New project on AI in the water sector – a strategic roadmap
This fall, we are launching several new projects. The first to be granted are three that in different ways show the way forward for the water sector. We take a closer look at one of them, which deals with the topical subject of AI and machine learning in Swedish water companies.
This autumn, Mistra InfraMaint’s Board is giving the green light to new strategic projects within our program.
– We have chosen to launch a number of projects that we believe will contribute to efficient and sustainable asset management. They range from optimizing sensor placement in the network to AI and experiences from abroad, but the common thread is that they all help our water and wastewater organizations to achieve more with less,’ says Åsa Flydén, Acting Programme Manager.
Three new water projects
Three projects are already ready to start, all revolving around water and future strategies and innovation for our water infrastructure: one is about what we can learn from foreign pioneers when it comes to digitalization in the water sector and one about optimal placement of sensors in storm and wastewater networks.

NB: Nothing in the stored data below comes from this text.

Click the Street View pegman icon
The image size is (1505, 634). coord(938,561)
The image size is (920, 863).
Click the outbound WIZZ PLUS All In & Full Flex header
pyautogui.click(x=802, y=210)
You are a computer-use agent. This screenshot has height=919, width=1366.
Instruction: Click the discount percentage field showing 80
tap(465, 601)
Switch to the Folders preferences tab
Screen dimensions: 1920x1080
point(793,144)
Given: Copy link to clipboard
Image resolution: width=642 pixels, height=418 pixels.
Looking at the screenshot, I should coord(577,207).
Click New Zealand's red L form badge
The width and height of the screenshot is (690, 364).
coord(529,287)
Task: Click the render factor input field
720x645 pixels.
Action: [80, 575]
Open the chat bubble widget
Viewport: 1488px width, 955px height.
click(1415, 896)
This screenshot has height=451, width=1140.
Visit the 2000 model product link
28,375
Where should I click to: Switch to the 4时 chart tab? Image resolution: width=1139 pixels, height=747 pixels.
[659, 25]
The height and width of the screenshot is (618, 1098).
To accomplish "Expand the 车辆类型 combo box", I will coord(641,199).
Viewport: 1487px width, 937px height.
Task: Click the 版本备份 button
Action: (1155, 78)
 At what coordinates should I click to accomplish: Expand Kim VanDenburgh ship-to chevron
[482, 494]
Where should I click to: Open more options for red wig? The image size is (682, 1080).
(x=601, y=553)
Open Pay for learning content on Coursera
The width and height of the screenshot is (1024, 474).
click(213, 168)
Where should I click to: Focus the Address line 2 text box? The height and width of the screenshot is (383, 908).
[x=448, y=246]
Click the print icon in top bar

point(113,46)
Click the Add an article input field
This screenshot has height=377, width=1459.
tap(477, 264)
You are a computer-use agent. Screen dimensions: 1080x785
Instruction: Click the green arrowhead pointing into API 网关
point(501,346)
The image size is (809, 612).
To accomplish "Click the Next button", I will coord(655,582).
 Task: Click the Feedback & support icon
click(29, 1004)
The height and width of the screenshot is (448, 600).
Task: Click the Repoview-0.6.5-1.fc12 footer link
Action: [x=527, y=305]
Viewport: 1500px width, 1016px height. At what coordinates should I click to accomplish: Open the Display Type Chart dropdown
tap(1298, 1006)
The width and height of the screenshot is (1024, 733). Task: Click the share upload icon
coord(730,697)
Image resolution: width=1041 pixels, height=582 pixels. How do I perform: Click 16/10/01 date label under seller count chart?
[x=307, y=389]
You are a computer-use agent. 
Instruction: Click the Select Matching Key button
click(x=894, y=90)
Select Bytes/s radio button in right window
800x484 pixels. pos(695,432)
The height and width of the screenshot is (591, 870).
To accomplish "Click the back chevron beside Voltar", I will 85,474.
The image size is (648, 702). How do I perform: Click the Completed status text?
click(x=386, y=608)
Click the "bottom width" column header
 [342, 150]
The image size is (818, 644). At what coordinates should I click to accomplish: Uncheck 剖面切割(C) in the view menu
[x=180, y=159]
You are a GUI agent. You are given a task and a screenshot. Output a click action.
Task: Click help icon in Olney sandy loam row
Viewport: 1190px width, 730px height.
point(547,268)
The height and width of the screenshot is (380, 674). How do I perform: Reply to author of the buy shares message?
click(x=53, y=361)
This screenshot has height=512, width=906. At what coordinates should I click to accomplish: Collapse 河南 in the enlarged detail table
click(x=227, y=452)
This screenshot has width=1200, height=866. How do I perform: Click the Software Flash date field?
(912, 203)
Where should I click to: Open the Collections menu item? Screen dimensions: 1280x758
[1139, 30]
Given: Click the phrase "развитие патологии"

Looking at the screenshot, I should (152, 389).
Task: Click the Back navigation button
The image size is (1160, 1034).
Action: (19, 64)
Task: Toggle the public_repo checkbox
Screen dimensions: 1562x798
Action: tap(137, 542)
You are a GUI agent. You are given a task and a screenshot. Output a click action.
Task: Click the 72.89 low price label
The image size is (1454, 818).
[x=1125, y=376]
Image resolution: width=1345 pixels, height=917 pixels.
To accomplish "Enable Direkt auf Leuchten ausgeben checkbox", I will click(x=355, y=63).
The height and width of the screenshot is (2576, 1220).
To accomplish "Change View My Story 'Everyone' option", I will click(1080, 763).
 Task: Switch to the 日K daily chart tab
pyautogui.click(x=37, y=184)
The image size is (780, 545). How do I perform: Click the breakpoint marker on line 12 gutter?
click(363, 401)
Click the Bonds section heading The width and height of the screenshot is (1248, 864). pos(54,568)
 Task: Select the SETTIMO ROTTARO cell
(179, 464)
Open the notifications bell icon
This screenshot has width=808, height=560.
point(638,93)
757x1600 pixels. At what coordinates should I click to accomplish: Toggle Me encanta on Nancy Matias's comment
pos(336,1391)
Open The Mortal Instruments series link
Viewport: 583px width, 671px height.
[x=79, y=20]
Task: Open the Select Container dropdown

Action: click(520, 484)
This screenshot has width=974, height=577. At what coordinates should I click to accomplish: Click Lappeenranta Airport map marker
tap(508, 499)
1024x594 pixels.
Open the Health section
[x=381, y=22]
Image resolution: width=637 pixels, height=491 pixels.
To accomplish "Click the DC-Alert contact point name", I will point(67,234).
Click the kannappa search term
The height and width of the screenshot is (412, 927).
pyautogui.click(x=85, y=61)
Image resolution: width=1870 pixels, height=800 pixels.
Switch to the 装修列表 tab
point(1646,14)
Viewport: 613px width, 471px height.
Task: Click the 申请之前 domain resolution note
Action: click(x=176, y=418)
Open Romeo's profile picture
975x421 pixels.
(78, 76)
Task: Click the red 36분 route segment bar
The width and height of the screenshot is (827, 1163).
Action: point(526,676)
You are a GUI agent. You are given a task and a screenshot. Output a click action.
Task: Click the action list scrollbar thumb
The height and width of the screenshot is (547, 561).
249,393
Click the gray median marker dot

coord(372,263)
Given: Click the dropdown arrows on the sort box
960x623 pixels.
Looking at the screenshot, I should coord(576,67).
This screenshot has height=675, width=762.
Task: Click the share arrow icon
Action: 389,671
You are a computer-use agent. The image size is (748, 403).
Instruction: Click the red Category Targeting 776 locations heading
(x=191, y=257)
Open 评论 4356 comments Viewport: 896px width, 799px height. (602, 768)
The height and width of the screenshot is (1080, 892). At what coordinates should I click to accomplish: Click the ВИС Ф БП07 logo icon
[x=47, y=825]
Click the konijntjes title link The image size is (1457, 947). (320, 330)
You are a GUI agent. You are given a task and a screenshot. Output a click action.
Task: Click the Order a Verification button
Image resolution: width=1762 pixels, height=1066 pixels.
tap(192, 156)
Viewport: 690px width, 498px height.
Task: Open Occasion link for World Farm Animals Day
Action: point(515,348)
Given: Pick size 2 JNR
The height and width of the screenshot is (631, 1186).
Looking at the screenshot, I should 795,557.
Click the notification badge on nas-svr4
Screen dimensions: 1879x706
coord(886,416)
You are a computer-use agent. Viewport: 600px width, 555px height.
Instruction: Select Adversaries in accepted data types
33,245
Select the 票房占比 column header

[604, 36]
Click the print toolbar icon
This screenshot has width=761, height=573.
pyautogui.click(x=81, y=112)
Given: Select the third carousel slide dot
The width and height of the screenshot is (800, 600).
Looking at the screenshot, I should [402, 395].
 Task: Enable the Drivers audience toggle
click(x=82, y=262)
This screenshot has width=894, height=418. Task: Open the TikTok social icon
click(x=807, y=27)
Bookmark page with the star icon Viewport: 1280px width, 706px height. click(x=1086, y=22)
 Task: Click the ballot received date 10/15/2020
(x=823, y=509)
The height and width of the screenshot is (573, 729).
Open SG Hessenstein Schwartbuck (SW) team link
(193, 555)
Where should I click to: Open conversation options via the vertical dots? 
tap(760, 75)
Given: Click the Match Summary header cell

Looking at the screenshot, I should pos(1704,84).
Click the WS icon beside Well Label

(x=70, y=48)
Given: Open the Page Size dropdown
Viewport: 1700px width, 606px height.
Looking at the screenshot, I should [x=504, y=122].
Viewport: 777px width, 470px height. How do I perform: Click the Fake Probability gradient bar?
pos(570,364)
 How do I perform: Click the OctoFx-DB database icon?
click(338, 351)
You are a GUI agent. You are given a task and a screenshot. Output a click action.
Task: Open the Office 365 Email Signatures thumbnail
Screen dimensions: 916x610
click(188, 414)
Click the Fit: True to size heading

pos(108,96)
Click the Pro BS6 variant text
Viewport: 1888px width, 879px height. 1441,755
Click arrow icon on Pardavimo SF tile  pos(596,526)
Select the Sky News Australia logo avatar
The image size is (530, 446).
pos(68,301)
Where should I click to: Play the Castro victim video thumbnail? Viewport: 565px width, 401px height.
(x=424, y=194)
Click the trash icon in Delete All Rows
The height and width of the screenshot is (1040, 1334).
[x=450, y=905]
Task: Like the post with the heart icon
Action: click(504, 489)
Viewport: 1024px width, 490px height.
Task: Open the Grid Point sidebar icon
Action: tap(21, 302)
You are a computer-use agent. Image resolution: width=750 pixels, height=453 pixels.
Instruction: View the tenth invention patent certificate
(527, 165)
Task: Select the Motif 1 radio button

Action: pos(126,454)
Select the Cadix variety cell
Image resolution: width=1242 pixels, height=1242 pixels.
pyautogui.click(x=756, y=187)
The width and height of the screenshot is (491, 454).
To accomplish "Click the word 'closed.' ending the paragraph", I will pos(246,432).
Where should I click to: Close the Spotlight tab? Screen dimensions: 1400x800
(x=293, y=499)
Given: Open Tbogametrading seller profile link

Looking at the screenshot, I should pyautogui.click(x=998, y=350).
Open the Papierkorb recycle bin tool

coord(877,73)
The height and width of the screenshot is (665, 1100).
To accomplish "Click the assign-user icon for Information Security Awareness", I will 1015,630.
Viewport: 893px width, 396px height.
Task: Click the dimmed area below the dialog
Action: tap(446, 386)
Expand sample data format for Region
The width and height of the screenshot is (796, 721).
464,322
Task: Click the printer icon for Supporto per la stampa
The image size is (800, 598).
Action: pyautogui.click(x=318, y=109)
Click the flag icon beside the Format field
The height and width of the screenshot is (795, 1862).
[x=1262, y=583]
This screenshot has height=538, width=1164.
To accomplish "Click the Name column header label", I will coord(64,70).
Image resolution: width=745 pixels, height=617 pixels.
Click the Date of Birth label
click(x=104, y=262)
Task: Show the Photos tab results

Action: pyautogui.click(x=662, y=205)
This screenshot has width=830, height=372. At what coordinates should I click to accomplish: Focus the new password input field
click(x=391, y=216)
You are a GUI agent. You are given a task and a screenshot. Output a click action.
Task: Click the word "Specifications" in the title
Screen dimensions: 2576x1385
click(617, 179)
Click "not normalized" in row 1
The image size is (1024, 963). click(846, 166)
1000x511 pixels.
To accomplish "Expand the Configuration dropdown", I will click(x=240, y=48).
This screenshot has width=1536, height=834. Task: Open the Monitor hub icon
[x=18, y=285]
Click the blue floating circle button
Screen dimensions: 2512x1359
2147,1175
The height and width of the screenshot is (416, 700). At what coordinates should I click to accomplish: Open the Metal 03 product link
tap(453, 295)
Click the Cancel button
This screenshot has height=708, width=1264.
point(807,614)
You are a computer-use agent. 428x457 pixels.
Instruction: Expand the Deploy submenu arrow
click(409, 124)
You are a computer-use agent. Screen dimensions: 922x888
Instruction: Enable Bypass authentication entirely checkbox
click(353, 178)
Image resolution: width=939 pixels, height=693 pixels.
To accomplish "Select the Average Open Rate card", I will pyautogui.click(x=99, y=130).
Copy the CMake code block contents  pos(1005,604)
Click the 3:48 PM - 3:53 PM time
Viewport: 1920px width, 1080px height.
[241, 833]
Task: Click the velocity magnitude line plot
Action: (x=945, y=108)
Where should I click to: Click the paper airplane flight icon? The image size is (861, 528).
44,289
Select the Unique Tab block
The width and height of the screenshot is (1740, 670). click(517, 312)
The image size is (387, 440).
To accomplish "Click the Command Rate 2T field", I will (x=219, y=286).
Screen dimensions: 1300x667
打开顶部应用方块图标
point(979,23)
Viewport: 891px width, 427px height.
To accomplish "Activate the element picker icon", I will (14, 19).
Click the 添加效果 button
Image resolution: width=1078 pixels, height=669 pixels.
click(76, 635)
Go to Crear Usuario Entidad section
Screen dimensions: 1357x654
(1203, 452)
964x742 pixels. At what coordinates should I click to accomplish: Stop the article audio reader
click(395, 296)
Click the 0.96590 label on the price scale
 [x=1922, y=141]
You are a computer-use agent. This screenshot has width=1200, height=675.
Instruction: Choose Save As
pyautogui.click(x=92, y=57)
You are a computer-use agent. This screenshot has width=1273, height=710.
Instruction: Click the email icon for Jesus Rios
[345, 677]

The third is a roadmap for scaling up the use and adoption of AI and machine learning in Swedish water and wastewater organizations – what works, how and why does it work?
The project aims to simplify the adoption and use of AI and machine learning tools in Swedish water utilities, by evaluating current implementations, reviewing best practices and gaining expert insights. We asked project manager Emmanuel Okwoi to tell us more.
– Swedish municipalities face a critical juncture in water management. The 2023 Svenskt Vatten report highlights an aging infrastructure stock and with SEK 10 billion annual investment deficit in our water and sewage infrastructure. This challenge, however, presents an opportunity for innovation.
What is the main challenge the project addresses?
– Despite the benefits of AI, there seems to be a gap between its awareness and its widespread use in practice. Bridging that gap is crucial for digital transformation in many water and wastewater organizations. The project will look at some aspects that affect the use of AI, such as data security classification and rapid technological advances – the rapid development of AI poses constant challenges in determining which algorithms, tools and best practices to use or avoid. This makes it difficult for VA organizations to implement solutions based on their specific needs and integrate them with existing systems.
What solution does the project provide?
– We want to deliver a clear, actionable roadmap that can support water and wastewater organizations in effectively using AI and machine learning methods. It will hopefully lead to more data-driven decision-making and greater efficiency – using AI to optimize processes leading to both cost savings and better resource management.